Set task:
Convert everything in the records from the line containing "This screenshot has height=731, width=861." down through the line containing "Action: click(838, 68)" into a numbered list, skipping any blank lines. Leave the pictures out of your answer.

Material:

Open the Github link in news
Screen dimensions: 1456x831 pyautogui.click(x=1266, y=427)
---
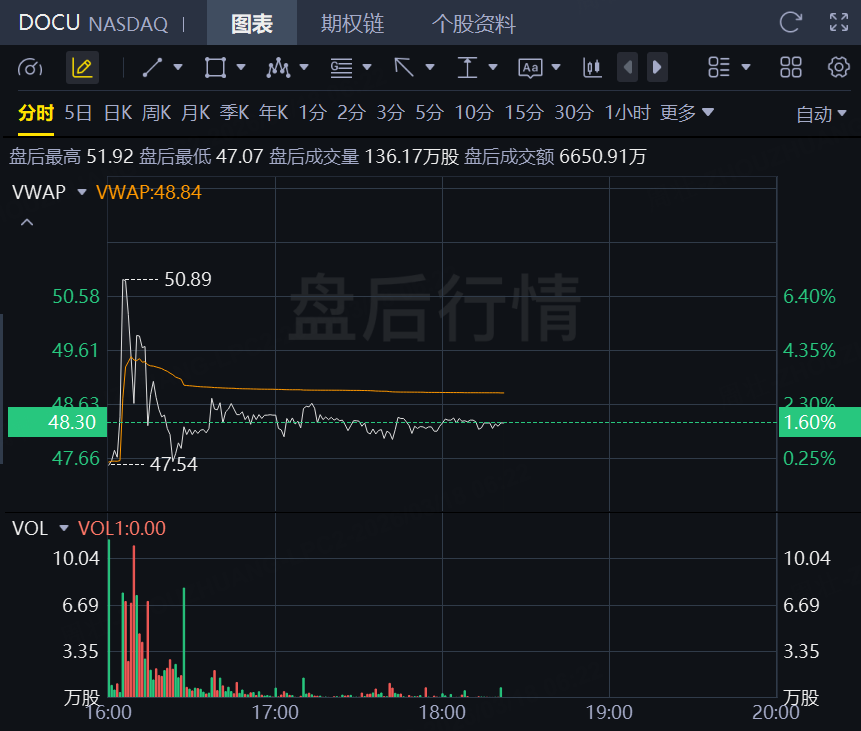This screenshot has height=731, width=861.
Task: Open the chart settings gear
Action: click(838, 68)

Output of the exercise:
1. This screenshot has height=731, width=861.
2. Task: Open the chart settings gear
3. Action: click(838, 68)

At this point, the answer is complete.